Just as the iPhone gave birth to a $6.3 trillion dollar mobile app economy, platforms like Alexa and Google Assistant have already created opportunities for developers to create more than 100,000 Alexa “skills” and 4000 Google Assistant apps or actions. In the years ahead, that ecosystem will likely grow to rival traditional apps in number and value.  

The coronavirus pandemic is further boosting the adoption of voice-enabled technology, with 36% of U.S. smart-speaker owners reporting they’ve increased their use of their devices for news and information. And hygienic concerns are bringing contactless technologies like voice-controlled elevators out of the realm of fiction (and sketch comedies) and into offices and public spaces, so people don’t have to touch the same buttons and keypads as countless strangers.

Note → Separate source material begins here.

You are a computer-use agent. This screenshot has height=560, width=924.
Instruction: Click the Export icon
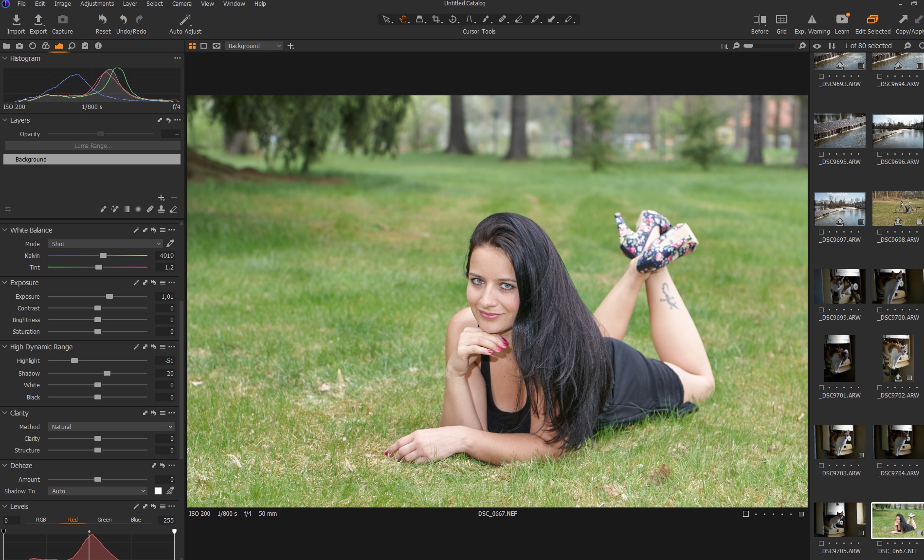click(38, 20)
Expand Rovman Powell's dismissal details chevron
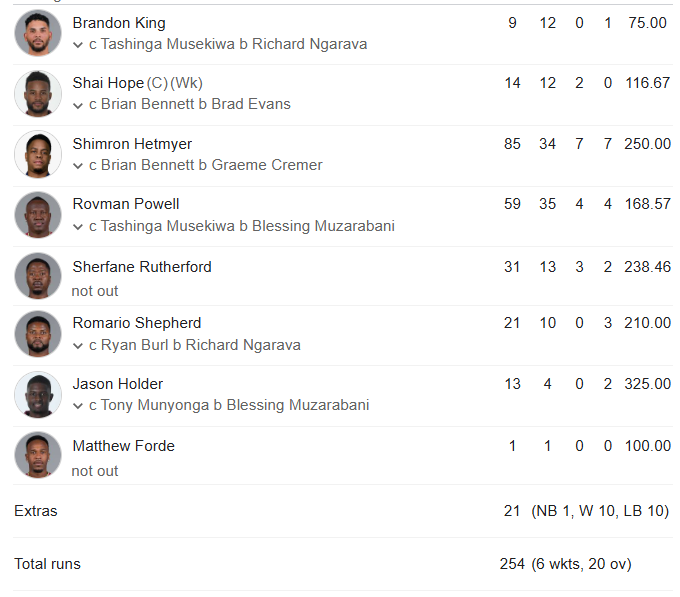680x597 pixels. pos(78,227)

How voice can take us “back to the future” in terms of human interaction

Yet for all the advances we’ve achieved, we’re still in the Voice 1.0 era. We’re mostly just commanding our devices to execute simple tasks, like setting alarms or telling us sports scores. In reality, this is just the beginning of what’s possible.

Machine learning underpins voice technology, and the AI gets smarter as we feed it more data. The number of voice-enabled devices in use is soaring — sales of smart speakers increased by 70% between 2018 and 2019 — flooding computers with more data to learn from. And that doesn’t count the billions of smartphone users talking to Siri and Google Assistant. Machines are growing much smarter, much faster.

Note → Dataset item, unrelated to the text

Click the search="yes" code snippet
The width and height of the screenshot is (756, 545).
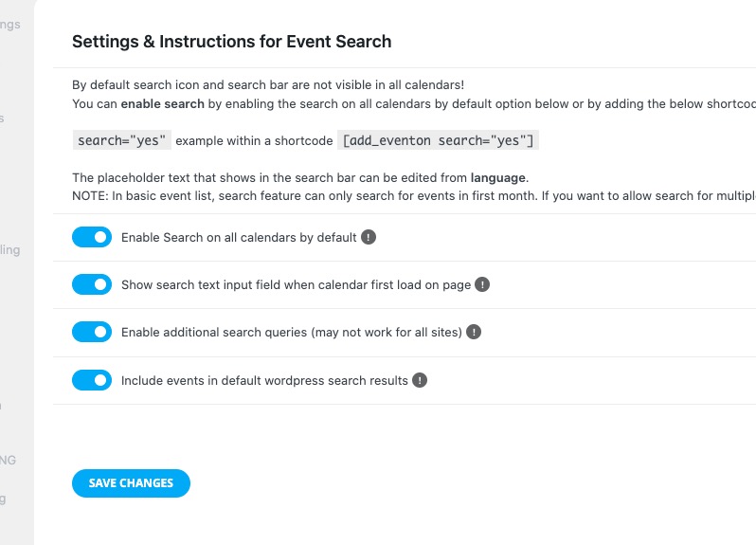click(122, 140)
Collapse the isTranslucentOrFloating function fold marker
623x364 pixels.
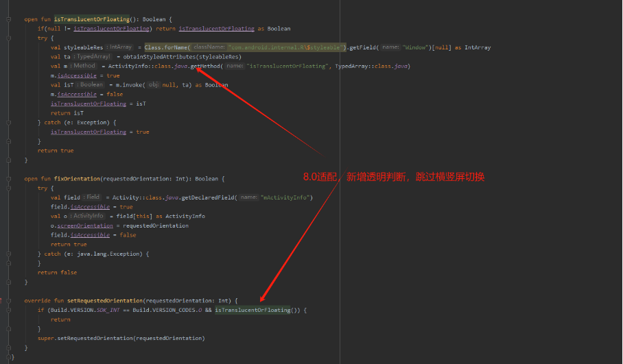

Amazon and Google may soon take machines’ conversational skills to a deeper level. Both companies have filed patents for technology to read emotions in people’s voices. Marketers might salivate over the prospect of advertising products that suit how customers are feeling at the moment (“You sound hangry — how about a takeout pizza?”), but the applications for emotionally attuned bots don’t have to be so crassly commercial.

Spike Jonze’s movie Her, for example, tells the story of a lonely writer who develops a passionate relationship with his computer operating system, Samantha, as Samantha learns to become more conscious, self-aware and emotionally intelligent.

Robotic companionship seemed far-fetched when the film came out in 2013, but when this year’s pandemic locked millions down into isolation, hundreds of thousands downloaded Replika, a chatbot phone app that provides friendship and human-like conversation. People can develop genuine attachment to conversant machines, as seniors do with Zora, a human-controlled robot caregiver.

Why the booming voice market is just beginning

Coming months and years will see not only improved tech, but an expansion of voice to nearly all areas of business and life. Ultimately, voice technology isn’t a single industry, after all. Rather, it’s a transformative technology that disrupts nearly every industry, like smartphones and the internet did before. The voice and speech recognition market is expected to grow at a 17.2% compound annualized rate to reach $26.8 billion by 2025. Meanwhile, AI — the technology that underpins voice, and in many respects parallels its true potential — is estimated to add $5.8 trillion in value annually.

But unlike other technological advances that have radically changed how we live, voice technologies promise to make machines and people alike behave more like humans. In terms of adoption rates, applications and market, the possibilities are enough to leave one, well, speechless.